Looks like the Delaware Courts are going to be busy this summer…
Dune Acquisition Corp. (NASDAQ:DUNE), which previously launched a lawsuit against its combination partner TradeZero, while Dune’s Board also recommended shareholders vote against this deal, is nonetheless rejecting TradeZero’s termination of their merger agreement.
Yep, this is shaping up to be a doozy. But as a refresher, back in April, Dune filed a lawsuit in Delaware court alleging that its combination target TradeZero, “fraudulently induced” it into entering the merger and has “materially breached” that agreement, causing “irreparable injury” to Dune. Subsequent to that, Dune’s board of directors unanimously determined the business combination with TradeZero “is not advisable or fair to, or in the best interest of, Dune and its stockholders“.
However, this deal had an Outside Date of July 12th, where either side had the ability to walk away from the merger (subject to a number of conditions). On July 13th, TradeZero sent Dune a termination notice alleging that “Dune has not made any efforts to pursue completing this transaction in several months…“. Which, regardless of whether Dune has made an effort or not, TradeZero is probably not that thrilled to go public with a SPAC that has just alleged they committed fraud (Shades of the Elon Musk/Twitter saga here). So, once TradeZero hit that Outside Date, they probably thought they could put this behind them.
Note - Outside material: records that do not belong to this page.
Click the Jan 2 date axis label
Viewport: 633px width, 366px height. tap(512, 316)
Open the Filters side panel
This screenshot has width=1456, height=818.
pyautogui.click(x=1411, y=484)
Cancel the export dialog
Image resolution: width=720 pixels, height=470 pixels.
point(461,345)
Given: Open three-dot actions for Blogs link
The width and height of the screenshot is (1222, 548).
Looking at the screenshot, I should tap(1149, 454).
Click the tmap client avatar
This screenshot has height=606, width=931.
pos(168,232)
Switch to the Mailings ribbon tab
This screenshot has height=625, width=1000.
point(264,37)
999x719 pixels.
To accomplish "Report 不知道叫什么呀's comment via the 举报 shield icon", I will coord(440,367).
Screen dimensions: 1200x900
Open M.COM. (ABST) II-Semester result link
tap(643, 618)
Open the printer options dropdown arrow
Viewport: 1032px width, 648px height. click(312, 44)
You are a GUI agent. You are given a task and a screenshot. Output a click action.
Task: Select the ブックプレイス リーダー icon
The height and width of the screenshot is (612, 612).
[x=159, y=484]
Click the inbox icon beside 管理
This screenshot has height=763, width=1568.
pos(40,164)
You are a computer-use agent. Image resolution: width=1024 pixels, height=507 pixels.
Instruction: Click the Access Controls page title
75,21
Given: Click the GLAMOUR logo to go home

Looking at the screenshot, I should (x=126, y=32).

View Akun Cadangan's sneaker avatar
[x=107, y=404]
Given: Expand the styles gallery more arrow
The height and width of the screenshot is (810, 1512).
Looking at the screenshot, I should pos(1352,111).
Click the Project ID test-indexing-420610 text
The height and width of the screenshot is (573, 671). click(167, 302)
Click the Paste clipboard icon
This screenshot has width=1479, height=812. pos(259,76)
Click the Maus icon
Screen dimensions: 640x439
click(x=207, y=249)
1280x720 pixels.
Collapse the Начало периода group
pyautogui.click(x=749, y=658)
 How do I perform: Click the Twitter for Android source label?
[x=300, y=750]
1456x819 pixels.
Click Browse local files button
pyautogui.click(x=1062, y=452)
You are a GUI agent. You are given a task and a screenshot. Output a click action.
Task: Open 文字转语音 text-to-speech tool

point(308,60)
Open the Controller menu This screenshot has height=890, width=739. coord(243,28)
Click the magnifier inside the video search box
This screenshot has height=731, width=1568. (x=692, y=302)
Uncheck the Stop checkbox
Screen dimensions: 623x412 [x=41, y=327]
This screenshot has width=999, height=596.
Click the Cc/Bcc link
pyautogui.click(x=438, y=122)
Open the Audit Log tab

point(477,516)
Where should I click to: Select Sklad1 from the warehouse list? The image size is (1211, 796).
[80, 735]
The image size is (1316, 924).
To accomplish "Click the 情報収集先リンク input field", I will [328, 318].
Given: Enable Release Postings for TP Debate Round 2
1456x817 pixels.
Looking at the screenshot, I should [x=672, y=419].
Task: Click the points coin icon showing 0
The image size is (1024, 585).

Nonetheless, in response to TradeZero’s termination notice, Dune played the Uno Reverse Card and sent a letter back basically saying, “no, you’re the ones in breach! And we reject your termination notice and this deal is still on!”
A couple of important items to note here. The first, is that TradeZero’s other claim to termination is that Dune is in breach of the minimum cash closing condition of $80 million. If you recall, Dune held an extension vote on June 14, asking shareholders to extend its deadline a whopping 18 months to December 22, 2023. At that vote, $160.7 million was redeemed, leaving just $11.8 million in Trust. Clearly well below the $80 million this deal needs to close. However, Dune’s response is that the condition doesn’t need to be satisfied at this time. Yes, in the future, but not right now.
Dune further goes on to say that it has made concerted efforts to work collaboratively toward the consummation and, “went so far as to obtain an extension of its expiration date” to complete the deal. However, asking to extend a full 18 months is an incredibly long amount of time for a SPAC. In fact, in going back through our data, we’ve never seen a SPAC ask to extend that long before in one shot. Did Dune ask for 18 months because they thought it would take that long to close TradeZero? Even with an Outside Date of July 12, 2022? The optics on it instead look more like they were going to use the time to look for a new target, and then announce that deal and close.
At any rate, despite Dune previously alleging fraud, and its board recommending a no vote for this combination, Dune goes on to state that it, “demands that TradeZero withdraw the Purported Termination Notice immediately and take all necessary steps to consummate the transactions contemplated by the Merger Agreement.”
The lawyers on both sides of this deal could be in for a real fight. The good news is, 93.1% of shareholders are already out of this transaction since they previously redeemed. And the very few remaining shareholders can always redeem at any future votes, i.e., none of the public shareholders will be hurt in this mess.
Be that as it may, the Delaware courts are looking like the hottest place to be this summer and there are certainly a number of parties sweating it out there. We’ll keep an eye on any future filings.